Tomorrow is the first day of Lent. I'm no longer a practicing Episcopalian. I'm not a practicing anything.
In the last year, I've been to the Episcopal Church, the Assemblies of God Church, the Lutheran Church, and the Unitarian Church. I've repeatedly planned to go to the Unity Church but haven't ever made it because it's in Santa Fe and I don't seem to be able to get there before the service starts.
I believe in God. That's all I know. I don't know what else I believe. I'm open to the idea of Jesus, Buddha, and lots of other stuff. But all I know for sure is that I believe in a higher consciousness, a higher power - that I choose to call God.
My Southern Baptist upbringing says "YOU'RE GOING TO GO TO HELL FOR BLOGGING THAT!"
But... I'm not really blogging about this to open a religious can of worms....

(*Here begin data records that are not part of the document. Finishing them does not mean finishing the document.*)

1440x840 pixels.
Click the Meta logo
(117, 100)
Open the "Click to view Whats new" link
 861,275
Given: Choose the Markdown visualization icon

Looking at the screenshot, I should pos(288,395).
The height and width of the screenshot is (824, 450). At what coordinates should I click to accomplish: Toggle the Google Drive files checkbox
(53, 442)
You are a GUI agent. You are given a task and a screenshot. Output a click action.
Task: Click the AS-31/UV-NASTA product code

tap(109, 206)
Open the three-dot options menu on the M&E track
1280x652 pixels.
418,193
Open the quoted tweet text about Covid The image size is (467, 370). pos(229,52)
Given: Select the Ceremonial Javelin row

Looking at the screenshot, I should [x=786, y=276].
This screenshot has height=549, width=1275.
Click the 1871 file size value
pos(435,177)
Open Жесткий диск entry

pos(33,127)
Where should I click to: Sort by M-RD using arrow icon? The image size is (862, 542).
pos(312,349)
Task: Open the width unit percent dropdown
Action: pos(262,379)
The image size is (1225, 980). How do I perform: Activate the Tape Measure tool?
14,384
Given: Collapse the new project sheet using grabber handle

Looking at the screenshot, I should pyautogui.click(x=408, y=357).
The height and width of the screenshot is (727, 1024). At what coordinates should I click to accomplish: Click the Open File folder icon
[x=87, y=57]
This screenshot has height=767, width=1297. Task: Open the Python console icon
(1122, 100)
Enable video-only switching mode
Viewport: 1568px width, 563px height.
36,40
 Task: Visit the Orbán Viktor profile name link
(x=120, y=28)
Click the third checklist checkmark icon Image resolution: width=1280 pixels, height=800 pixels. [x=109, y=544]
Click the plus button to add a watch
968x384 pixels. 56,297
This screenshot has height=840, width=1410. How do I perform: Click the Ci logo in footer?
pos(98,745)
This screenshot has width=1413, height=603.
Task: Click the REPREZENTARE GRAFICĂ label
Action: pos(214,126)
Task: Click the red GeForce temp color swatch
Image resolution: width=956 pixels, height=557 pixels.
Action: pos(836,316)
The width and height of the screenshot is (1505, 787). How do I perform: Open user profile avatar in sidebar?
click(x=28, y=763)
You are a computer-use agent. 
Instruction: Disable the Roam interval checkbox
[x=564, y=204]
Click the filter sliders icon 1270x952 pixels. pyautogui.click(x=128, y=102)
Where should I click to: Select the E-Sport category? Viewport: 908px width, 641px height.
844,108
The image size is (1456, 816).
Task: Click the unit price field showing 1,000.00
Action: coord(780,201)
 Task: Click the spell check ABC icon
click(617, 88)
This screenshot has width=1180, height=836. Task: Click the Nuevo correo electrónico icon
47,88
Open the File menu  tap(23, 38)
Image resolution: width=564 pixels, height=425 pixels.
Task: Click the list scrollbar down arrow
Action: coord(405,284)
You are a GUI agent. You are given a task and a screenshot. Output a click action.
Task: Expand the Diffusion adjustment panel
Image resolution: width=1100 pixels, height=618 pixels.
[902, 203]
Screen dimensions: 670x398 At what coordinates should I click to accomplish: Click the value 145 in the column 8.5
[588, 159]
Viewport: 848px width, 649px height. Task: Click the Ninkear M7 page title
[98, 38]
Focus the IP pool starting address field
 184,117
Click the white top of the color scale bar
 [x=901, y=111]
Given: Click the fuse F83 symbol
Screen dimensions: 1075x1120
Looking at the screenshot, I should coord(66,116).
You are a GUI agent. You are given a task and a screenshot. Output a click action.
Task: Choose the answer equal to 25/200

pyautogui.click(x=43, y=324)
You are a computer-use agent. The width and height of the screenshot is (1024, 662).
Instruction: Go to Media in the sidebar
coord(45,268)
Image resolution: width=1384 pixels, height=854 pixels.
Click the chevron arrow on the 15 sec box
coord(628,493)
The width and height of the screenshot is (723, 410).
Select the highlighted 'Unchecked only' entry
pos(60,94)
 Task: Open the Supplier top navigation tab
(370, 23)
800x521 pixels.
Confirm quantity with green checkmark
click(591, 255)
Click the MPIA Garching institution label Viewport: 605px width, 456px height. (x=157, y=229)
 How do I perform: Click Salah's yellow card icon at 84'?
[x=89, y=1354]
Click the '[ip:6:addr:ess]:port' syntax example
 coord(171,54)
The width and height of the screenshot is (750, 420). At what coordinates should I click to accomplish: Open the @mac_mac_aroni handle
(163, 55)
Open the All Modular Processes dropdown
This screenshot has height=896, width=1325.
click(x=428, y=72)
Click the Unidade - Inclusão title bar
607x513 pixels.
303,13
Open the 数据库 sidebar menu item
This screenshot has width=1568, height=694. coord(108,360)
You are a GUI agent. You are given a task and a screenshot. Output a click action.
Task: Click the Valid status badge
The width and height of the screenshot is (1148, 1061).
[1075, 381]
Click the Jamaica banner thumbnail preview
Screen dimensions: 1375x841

I want to talk about Lent.
As an Episcopalian, I always gave up something for Lent to show that God was more important to me than things in the material world. I don't know if that's the real purpose of Lent, but it's how I viewed it.
Today, I was thinking about Lent.
My first thought was "I should give up Facebook". And, you know what? I decided against it.
I DECIDED AGAINST IT!
What does that say about me and my priorities?
Then I thought I'd give up ketchup. And cheese. And alcohol. All together.
But... I'm very aware that if I'm not willing to give up the first thing that came to my mind - and therefore something that is important to me - why give up anything at all?
It doesn't sound very good to say
"I gave up something of medium importance for God".
"I gave up my fourth favorite thing to do for God."
"I gave up my second favorite food for God."
But that's what ketchup and cheese and alcohol feels like.
I really need to process this. (That's therapist talk for obsessively ruminate about it in my head.)
I'm not really liking myself a whole lot right at the moment.